### [REQUIRED ACTIONS]
1. Decide whether each statement below agrees with the text on condominium conversions. Answer yes or no and quote the words from the text that settle it.
(a) State law lets cities require relocation assistance above $500.
(b) Displaced tenants often pay more than $2,500 out of pocket.
(c) Converting rental units into condominiums is reducing the rental housing stock.
2. Answer these questions from the text on condominium conversions:
(a) Who may gain first-time home ownership opportunities from the conversions?
(b) What is the most relocation assistance that cities may require?
(c) For which two groups is the moving cost called crippling?

### [DOCUMENT]

------------

Issue: The wave of converting rental units into condominiums may create first-time home ownership opportunities for middle-income, first-time homebuyers, but it’s reducing our rental housing stock and undermining our community’s efforts to provide enough affordable housing to end homelessness.
Background: State law bars cities from requiring relocation assistance of more than $500 for people displaced when their apartments are converted to condominiums. That amount is well below the actual cost of moving that tenants face when they are displaced. At minimum, with first and last months’ rent, damage and other deposits, plus the costs of finding and moving to another unit, it’s not uncommon for displaced tenants to pay out of pocket costs exceeding $2,500. This cost is crippling to low-income residents and retirees and may actually force a household into poverty or even homelessness.

------------

### [AVAILABLE DATA]
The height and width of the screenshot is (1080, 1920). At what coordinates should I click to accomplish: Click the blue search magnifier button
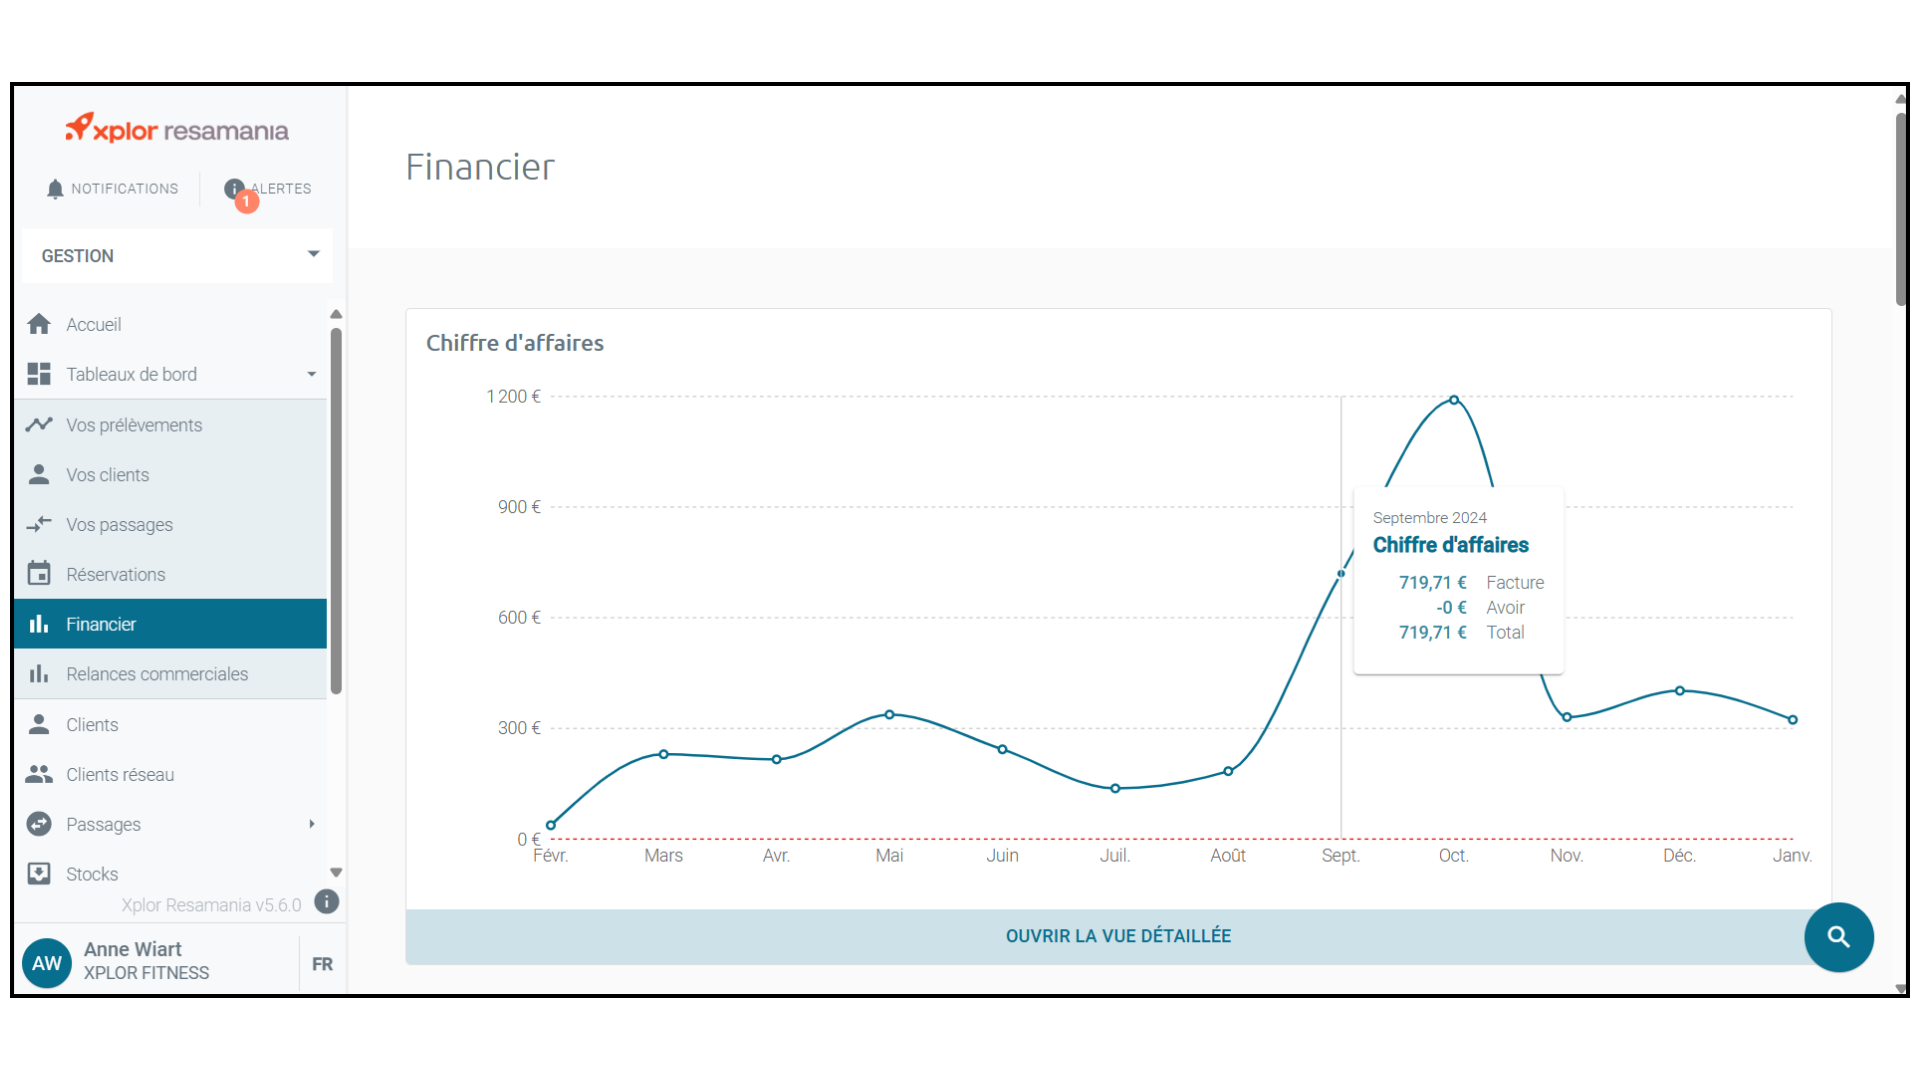tap(1838, 937)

------------

### [OUTPUTS IN ORDER]
1.
(a) No: "State law bars cities from requiring relocation assistance of more than $500"
(b) Yes: "it’s not uncommon for displaced tenants to pay out of pocket costs exceeding $2,500"
(c) Yes: "it’s reducing our rental housing stock"

2.
(a) Middle-income, first-time homebuyers
(b) $500
(c) Low-income residents and retirees